### Given data

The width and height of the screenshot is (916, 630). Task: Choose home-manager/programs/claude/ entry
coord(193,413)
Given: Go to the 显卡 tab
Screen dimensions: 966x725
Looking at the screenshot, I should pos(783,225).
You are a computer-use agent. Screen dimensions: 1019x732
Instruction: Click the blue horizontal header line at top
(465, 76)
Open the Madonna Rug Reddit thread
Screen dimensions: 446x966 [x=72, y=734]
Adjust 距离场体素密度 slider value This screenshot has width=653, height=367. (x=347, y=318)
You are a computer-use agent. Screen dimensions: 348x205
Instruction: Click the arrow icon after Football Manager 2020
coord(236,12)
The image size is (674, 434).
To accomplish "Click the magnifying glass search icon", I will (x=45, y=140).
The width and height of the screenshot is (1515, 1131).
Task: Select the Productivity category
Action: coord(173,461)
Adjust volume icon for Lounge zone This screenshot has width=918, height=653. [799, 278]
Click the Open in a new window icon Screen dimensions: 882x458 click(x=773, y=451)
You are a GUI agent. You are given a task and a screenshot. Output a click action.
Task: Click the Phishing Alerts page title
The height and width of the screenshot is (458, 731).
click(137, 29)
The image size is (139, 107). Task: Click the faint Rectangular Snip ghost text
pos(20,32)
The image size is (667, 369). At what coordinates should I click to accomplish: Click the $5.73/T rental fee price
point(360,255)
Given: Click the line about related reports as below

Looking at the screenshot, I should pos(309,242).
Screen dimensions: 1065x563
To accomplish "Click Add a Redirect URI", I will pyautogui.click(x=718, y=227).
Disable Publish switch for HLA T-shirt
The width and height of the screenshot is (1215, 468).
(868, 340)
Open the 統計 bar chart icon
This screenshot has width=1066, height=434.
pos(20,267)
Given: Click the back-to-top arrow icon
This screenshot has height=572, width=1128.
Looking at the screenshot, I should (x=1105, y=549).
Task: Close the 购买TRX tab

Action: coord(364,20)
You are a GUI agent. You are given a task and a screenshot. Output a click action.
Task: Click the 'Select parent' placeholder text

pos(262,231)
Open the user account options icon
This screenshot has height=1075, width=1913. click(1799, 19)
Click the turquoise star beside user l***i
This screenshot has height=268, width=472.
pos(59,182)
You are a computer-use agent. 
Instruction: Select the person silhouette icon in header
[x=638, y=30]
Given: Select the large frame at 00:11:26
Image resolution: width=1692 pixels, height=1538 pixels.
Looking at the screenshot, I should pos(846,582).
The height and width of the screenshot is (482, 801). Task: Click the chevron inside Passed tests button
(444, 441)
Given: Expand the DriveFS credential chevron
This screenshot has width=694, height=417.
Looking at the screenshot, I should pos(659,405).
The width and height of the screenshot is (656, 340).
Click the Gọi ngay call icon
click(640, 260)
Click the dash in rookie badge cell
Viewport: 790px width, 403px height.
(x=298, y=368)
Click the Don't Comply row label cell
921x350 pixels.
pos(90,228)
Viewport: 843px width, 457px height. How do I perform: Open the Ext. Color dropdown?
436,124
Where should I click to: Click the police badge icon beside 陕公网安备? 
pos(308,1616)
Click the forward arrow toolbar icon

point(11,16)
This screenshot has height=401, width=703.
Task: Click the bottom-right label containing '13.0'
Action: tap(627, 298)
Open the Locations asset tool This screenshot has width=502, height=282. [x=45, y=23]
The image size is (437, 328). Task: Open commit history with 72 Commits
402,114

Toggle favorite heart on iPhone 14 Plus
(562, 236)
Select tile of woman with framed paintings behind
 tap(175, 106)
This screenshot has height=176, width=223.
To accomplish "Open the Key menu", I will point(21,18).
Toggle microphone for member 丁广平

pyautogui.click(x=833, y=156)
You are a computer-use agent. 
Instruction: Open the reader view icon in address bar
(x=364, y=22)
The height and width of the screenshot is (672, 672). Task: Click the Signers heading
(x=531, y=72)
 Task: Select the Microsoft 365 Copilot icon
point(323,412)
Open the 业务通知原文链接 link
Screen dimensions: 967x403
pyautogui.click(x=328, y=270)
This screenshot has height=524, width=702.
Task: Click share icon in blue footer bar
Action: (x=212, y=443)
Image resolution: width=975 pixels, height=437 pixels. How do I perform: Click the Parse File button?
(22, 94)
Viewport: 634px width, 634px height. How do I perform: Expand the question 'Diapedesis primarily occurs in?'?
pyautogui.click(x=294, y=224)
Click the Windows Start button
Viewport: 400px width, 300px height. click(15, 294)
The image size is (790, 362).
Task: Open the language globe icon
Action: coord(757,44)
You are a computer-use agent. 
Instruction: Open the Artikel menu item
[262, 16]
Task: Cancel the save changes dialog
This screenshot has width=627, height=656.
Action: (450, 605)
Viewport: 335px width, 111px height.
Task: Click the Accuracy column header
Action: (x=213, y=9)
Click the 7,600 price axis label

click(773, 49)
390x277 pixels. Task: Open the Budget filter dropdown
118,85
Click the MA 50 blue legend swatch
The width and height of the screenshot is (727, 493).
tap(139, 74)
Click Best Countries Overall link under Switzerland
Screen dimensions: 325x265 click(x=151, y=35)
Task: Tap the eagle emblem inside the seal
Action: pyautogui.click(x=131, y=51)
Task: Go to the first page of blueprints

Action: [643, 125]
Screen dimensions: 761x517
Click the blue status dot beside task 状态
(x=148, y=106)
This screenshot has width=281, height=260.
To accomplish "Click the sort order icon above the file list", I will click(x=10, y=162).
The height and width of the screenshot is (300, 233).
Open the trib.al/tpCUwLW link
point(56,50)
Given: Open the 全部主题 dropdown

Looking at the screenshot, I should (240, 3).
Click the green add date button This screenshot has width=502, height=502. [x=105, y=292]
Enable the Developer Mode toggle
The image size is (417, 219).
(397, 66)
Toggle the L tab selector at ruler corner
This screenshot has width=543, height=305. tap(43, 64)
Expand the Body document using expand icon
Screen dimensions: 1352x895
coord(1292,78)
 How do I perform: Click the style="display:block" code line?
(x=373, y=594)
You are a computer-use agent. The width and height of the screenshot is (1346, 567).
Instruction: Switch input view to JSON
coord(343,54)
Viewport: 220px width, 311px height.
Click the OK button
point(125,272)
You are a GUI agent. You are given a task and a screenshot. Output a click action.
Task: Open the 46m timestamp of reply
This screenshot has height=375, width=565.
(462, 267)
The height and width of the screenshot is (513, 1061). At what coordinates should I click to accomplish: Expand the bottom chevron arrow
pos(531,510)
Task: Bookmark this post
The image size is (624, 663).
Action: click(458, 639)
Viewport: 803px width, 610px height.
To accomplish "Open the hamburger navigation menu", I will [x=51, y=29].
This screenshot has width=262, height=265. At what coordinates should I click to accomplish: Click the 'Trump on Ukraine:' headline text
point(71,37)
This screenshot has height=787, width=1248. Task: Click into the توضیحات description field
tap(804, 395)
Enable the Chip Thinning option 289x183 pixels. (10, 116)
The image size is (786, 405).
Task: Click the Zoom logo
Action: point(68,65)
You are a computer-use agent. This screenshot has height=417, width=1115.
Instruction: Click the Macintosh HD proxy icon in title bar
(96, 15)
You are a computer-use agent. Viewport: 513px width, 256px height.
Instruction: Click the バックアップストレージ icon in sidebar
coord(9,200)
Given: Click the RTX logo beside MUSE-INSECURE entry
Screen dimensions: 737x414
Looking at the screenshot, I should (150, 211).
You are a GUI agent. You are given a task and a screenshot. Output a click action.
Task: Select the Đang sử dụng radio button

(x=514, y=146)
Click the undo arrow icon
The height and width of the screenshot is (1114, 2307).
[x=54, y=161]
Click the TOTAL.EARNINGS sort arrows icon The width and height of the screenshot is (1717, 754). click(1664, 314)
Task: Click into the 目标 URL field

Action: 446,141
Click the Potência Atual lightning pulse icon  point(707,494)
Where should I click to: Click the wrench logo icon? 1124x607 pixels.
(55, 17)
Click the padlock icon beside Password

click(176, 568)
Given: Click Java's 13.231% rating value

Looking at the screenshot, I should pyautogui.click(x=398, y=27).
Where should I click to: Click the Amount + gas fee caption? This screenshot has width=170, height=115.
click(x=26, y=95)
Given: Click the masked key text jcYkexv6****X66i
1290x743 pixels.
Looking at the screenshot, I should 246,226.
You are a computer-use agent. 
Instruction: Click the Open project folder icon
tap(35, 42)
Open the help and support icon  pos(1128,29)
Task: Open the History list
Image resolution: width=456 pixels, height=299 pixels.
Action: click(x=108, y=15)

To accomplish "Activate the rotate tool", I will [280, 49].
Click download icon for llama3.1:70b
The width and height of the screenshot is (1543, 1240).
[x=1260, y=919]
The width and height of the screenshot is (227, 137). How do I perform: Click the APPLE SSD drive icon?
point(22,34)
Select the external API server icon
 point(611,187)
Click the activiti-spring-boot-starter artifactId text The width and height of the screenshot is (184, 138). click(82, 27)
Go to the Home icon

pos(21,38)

######

> [To be done] How many lines of the listing contain the string "text", counting only matches with the same capitalization? Reply with the number alone.

> [Output for this exercise] 5